This study was conducted to quantify the effect of multidisciplinary care (MDC) on amputation-free survival (AFS) and wound healing within a chronic critical limb ischemia (CLI) population.
We performed a retrospective, single-center cohort study of consecutive CLI patients presenting to the Vascular Surgery Service. Patients who received initial and follow-up wound care from the MDC were compared with patients who received standard wound care (SWC). The MDC team consisted of vascular, plastic, and podiatric surgeons who jointly managed wound care and directed any other consults or services as deemed necessary. SWC consisted of an inconsistent mix of providers without a defined manager, including nurses, wound care midlevel providers, general surgeons, internists, or the patients themselves. The referring physician determined the allocation of patients. The primary outcome variable was AFS, with a secondary evaluation of wound healing. The effects of baseline demographics, comorbid medical conditions, laboratory values, ischemic lesion severity and location, Rutherford classification, and participation in MDC were assessed. Significant univariate predictors (P < .10) of AFS were entered into a multivariate Cox regression model and assessed at an α = .05.

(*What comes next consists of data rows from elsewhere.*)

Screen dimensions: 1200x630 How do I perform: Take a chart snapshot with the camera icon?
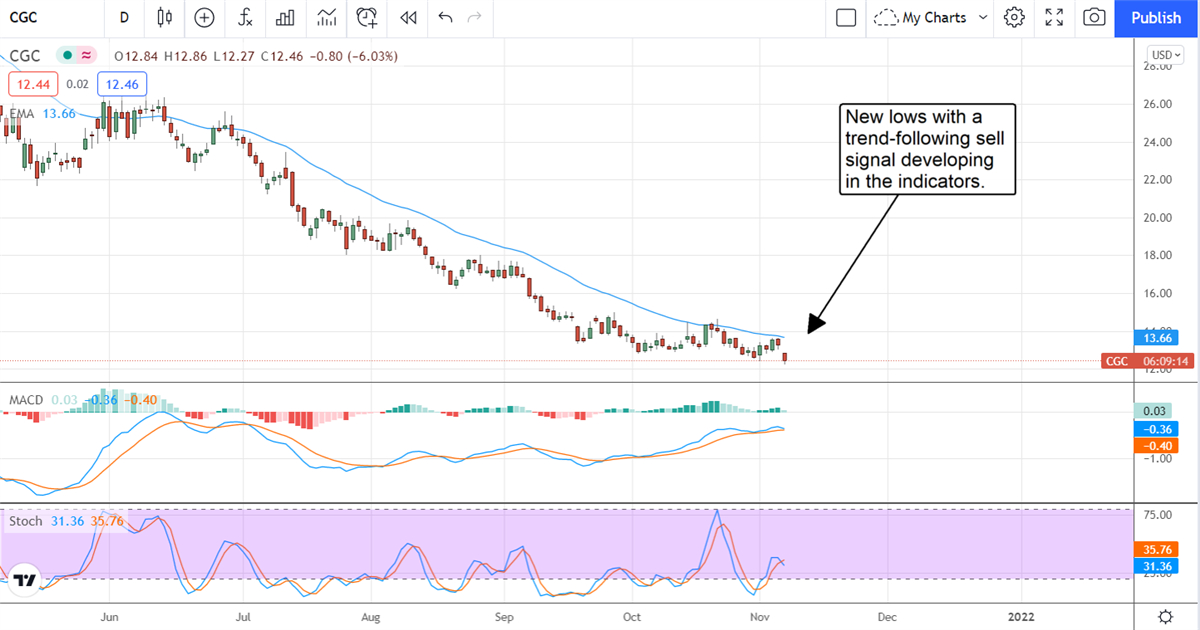(x=1094, y=17)
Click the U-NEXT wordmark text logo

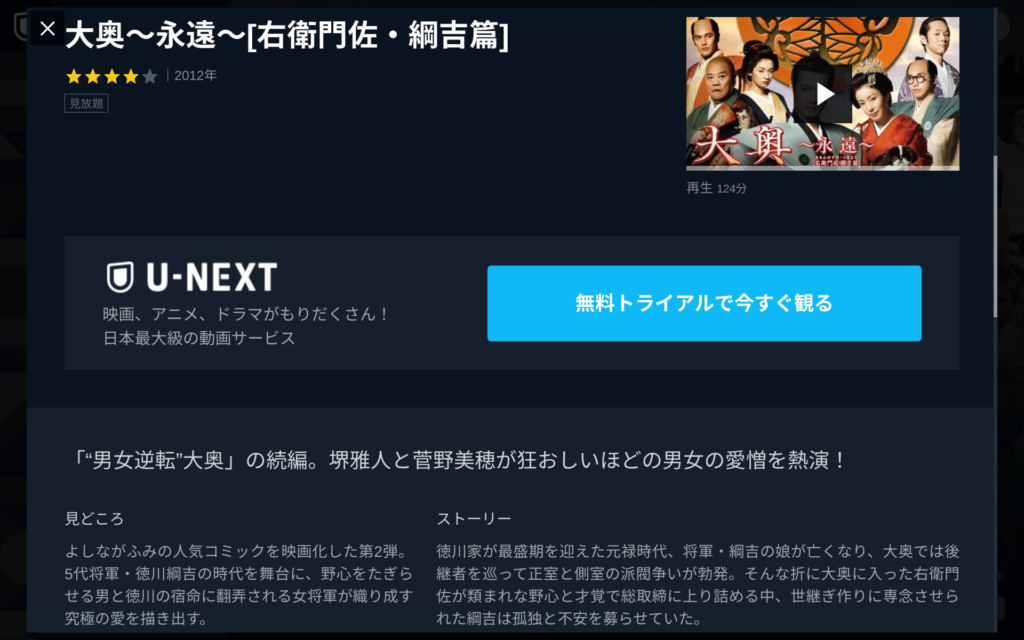[212, 277]
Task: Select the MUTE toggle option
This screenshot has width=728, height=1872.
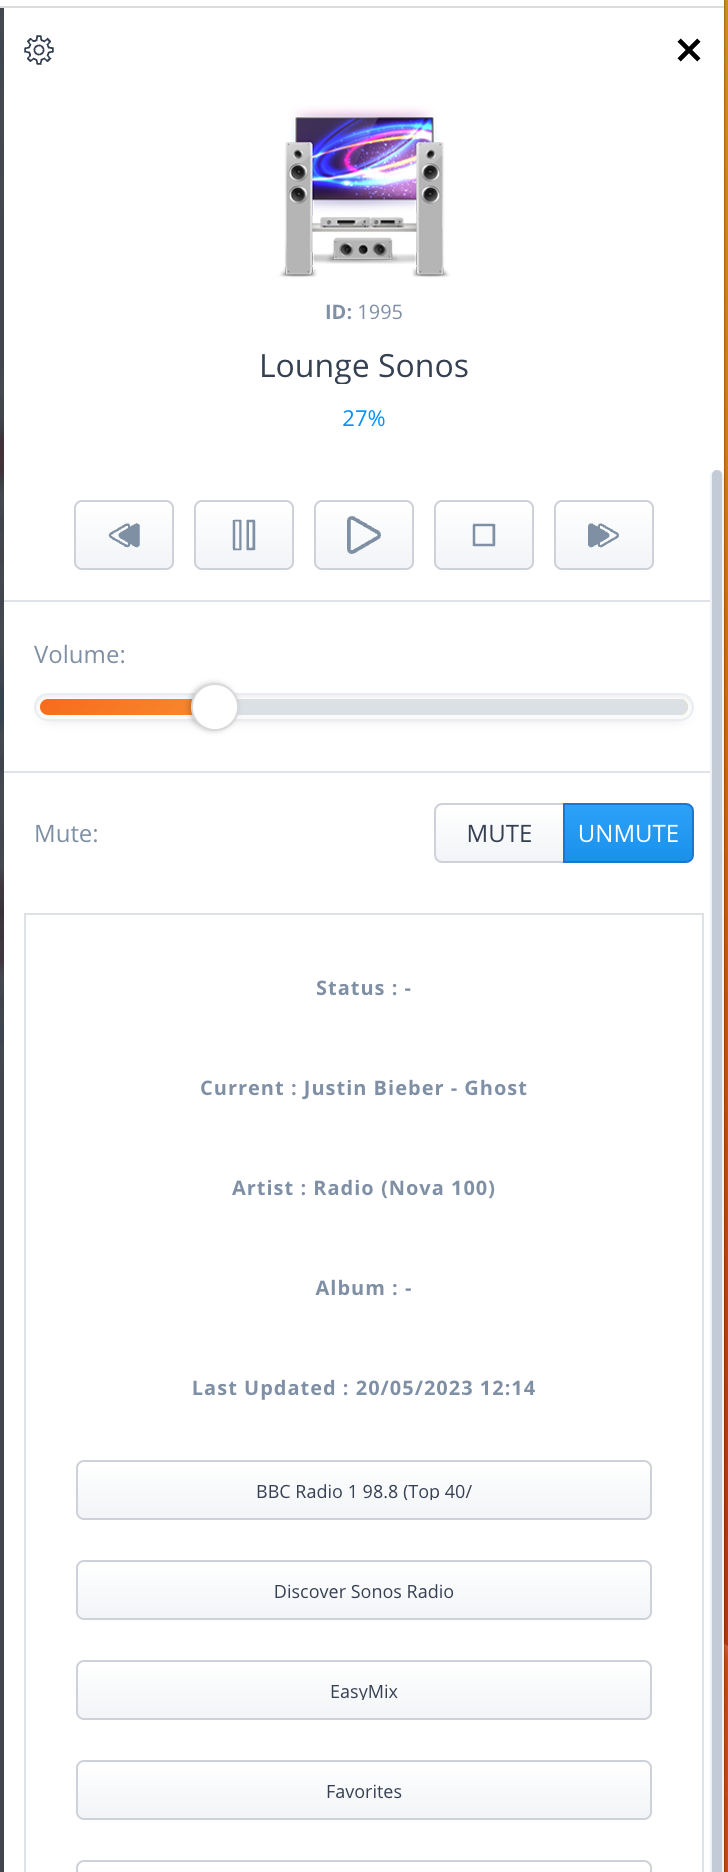Action: tap(499, 833)
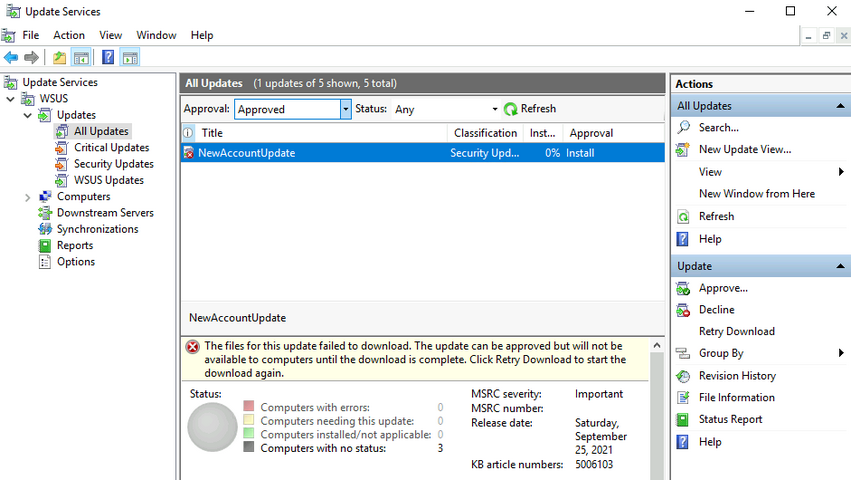Image resolution: width=851 pixels, height=480 pixels.
Task: Click the Decline icon in Update actions
Action: [x=683, y=310]
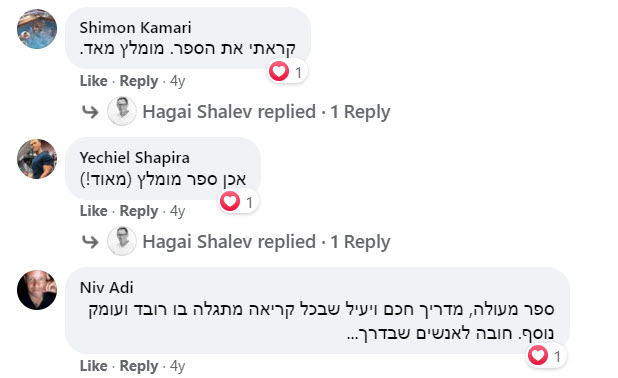
Task: Expand Hagai Shalev's reply under Yechiel Shapira
Action: click(266, 242)
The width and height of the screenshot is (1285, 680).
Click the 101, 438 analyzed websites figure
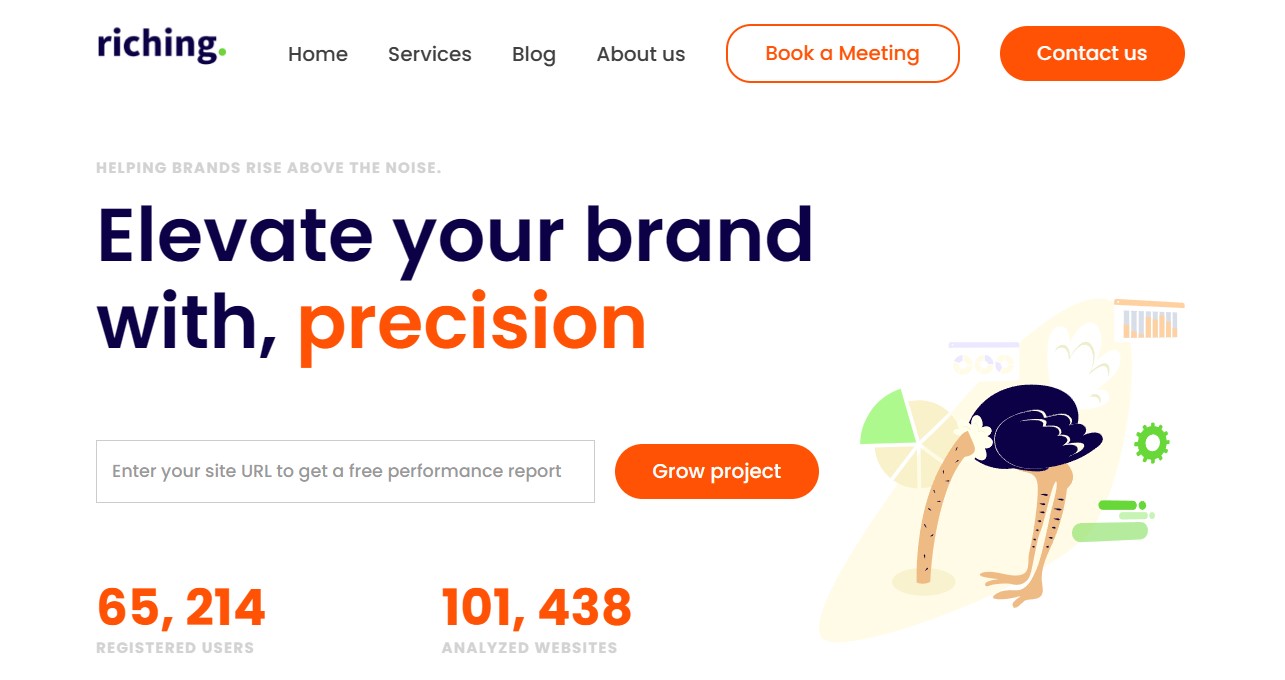click(x=537, y=606)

Between August 2010 and June 2012, 146 CLI patients (91 male [63%]) were evaluated by the Vascular Surgery Service and were followed up for a median of 539 days (interquartile range 314-679 days). Ischemic tissue loss was present in 85 patients (38 at Rutherford category 5, and 47 at Rutherford category 6). Within this cohort, 51 (60%) had MDC, and 34 (40%) had SWC. Fifty-eight patients (68%) underwent revascularization (open in 17, endovascular in 35, and hybrid in 6), 14 (8%) were managed with primary major amputation, and 13 (15%) declined revascularization. AFS was superior for patients in the MDC arm vs the SWC arm (593.3 ± 53.5 days vs 281.0 ± 38.2 days; log-rank, P = .02). Wound-healing times favored the MDC arm over the SWC arm (444.5 ± 33.2 days vs 625.2 ± 126.5 days), although this was not statistically significant (log-rank, P = .74). Multivariate modelling revealed that independent predictors of major amputation or death, or both, were nonrevascularized patients (hazard ratio [HR], 3.76; 95% confidence interval [CI], 1.78-8.02; χ2, P < .01), treatment by SWC (HR, 2.664; 95% CI, 1.23-5.77; χ2, P = .012), and baseline nonambulatory status (HR, 1.89; 95% CI, 1.17-2.85; χ2, P < .01).

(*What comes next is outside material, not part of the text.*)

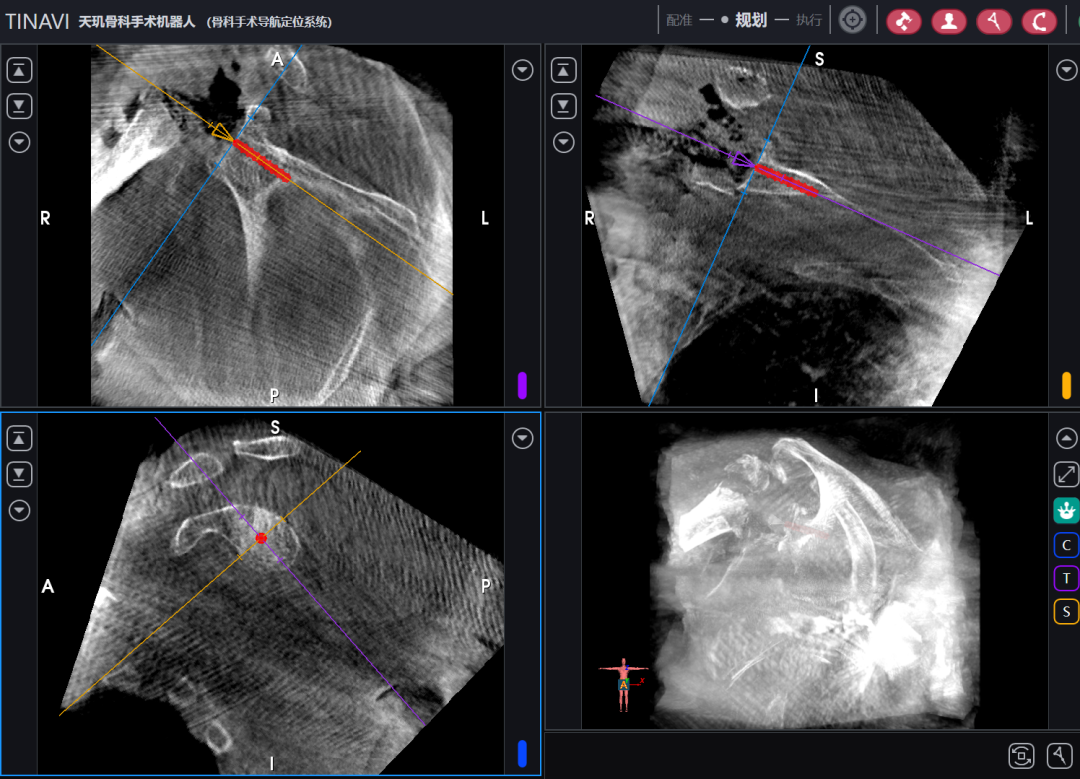1080x779 pixels.
Task: Open the dropdown at right of bottom-left view
Action: 522,438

MDC pathways for the management of a population of CLI patients improved AFS by greater than twofold and should be the standard of care for the CLI population. Baseline nonambulatory status and unrevascularized patients also predict worse AFS. Wound healing remains prolonged regardless of preoperative or postoperative wound care. Future study is required to evaluate the costs and functional outcomes for MDC in the management of CLI.